[Stored records]
---------------
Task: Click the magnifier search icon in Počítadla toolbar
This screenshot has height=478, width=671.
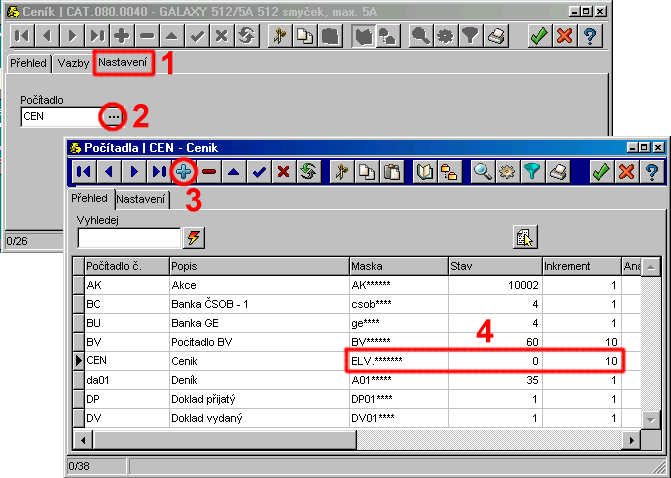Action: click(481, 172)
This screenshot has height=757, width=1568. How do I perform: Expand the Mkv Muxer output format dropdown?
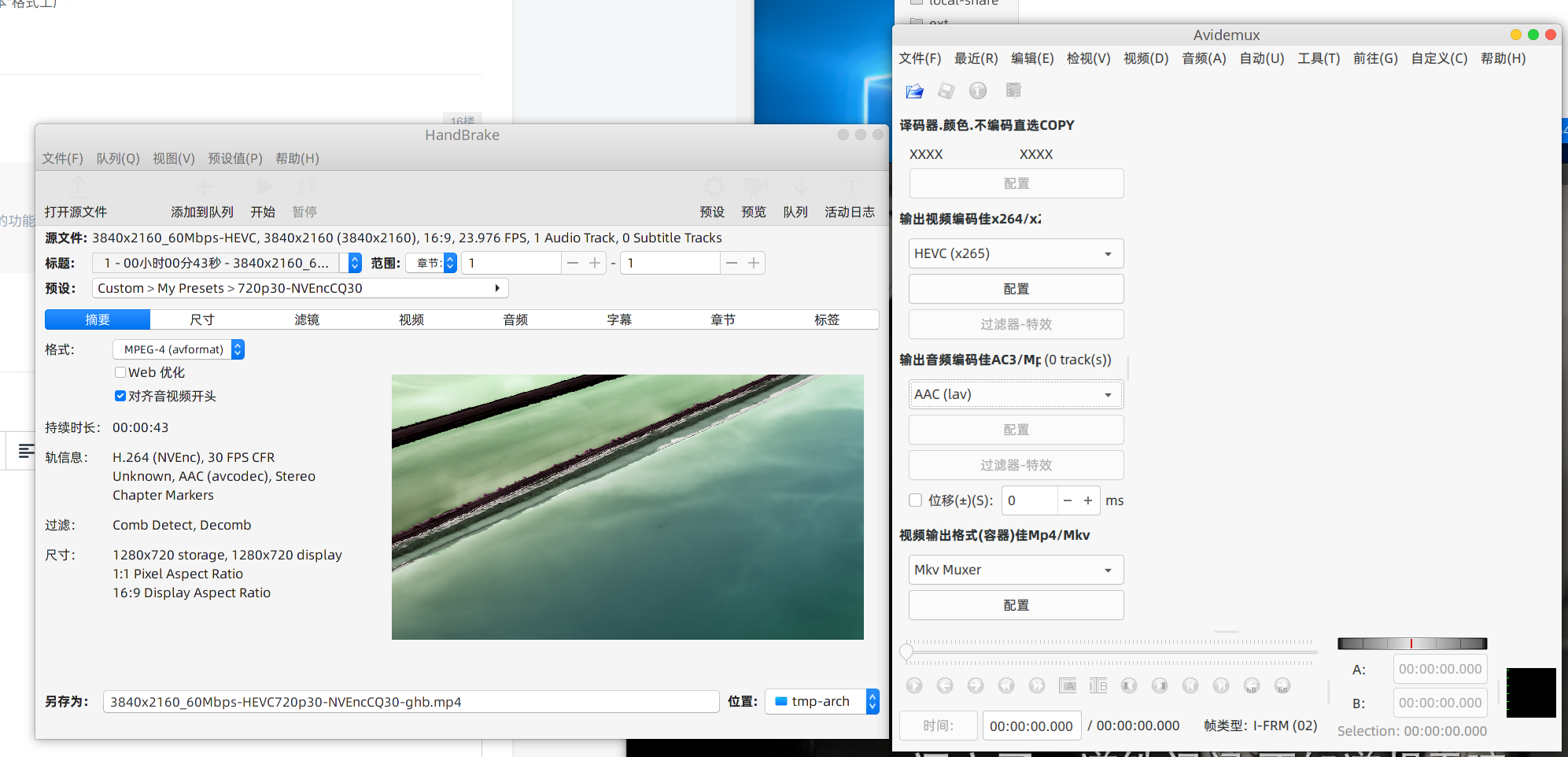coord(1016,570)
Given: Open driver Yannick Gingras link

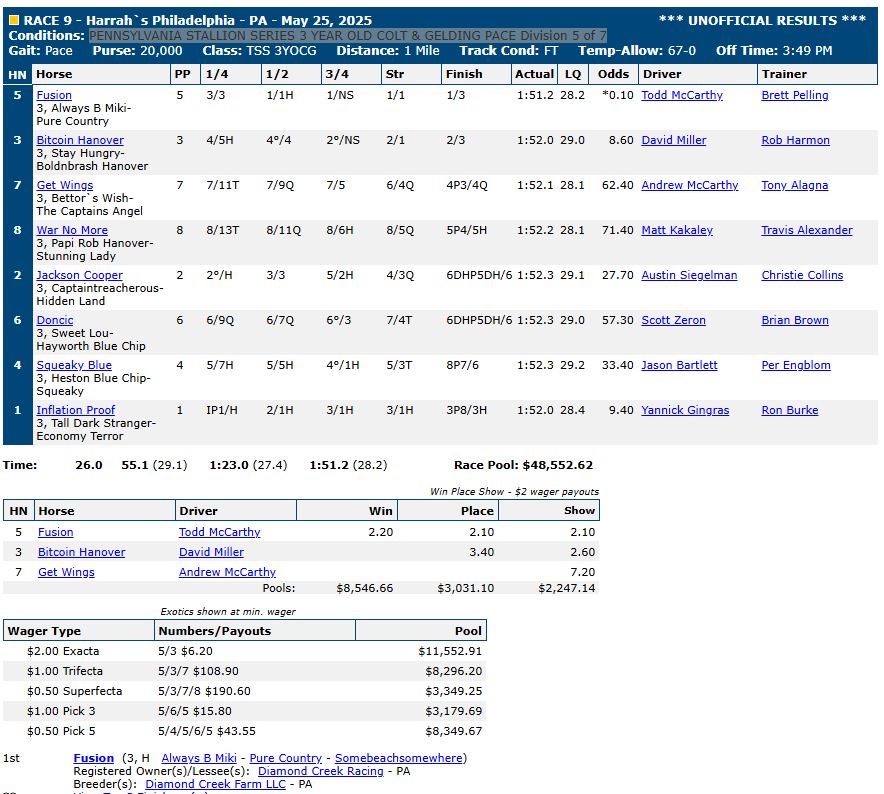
---------------
* _Description of the task_
What is needed is an exact repetition of every entry, without the pictures.

* _Response below_
Task: Click the magnifier search icon in Počítadla toolbar
This screenshot has height=478, width=671.
Action: click(481, 172)
This screenshot has height=757, width=1568. How do I perform: Expand the Mkv Muxer output format dropdown?
coord(1016,570)
Given: Open driver Yannick Gingras link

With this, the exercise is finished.